_What to work on:_ Add 122 to every coordinate in the answers in the rows between the lines holding "This screenshot has" and "point(708,565)", inclusive, and write those lines out again with their requests. Leave the pictures out of your answer.

--- Extracted records ---

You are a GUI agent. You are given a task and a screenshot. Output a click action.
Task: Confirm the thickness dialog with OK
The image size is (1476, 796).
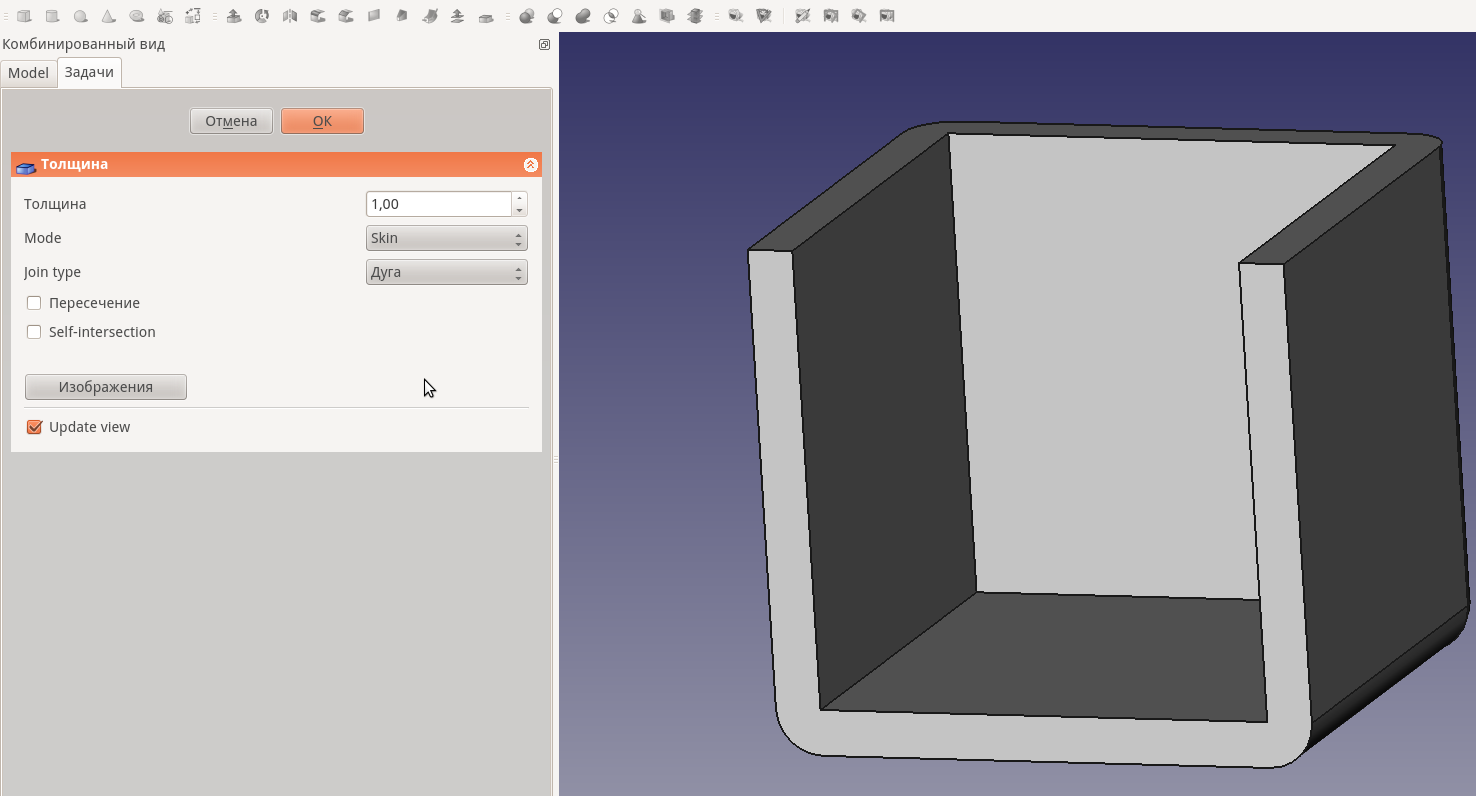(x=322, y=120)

---
--- Extracted records ---

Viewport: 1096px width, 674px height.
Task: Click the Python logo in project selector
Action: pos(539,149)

---
--- Extracted records ---

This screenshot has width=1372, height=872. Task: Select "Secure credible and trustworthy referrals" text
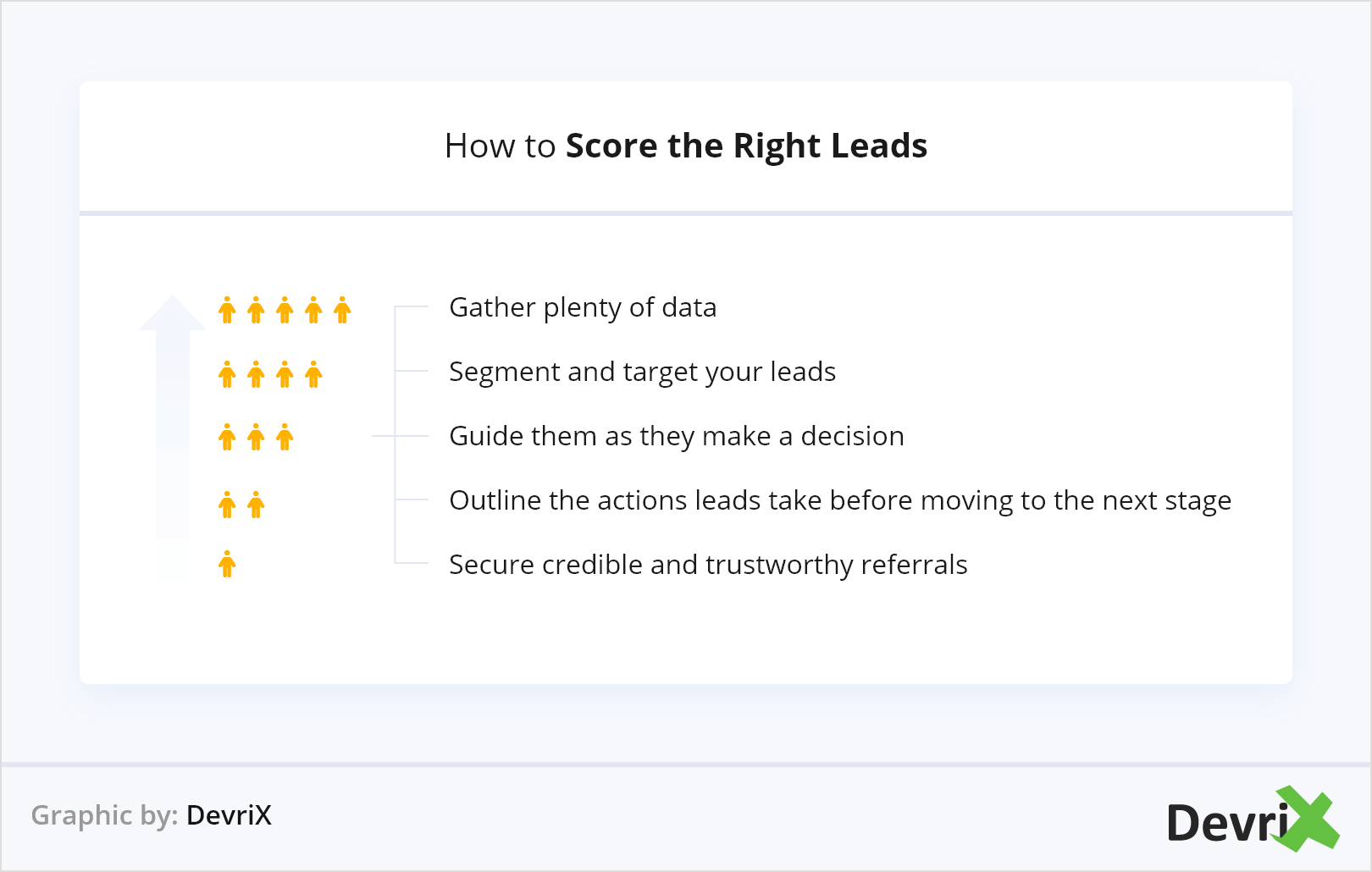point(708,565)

---

_The solution:_
This screenshot has width=1372, height=872. Task: Select "Secure credible and trustworthy referrals" text
point(830,687)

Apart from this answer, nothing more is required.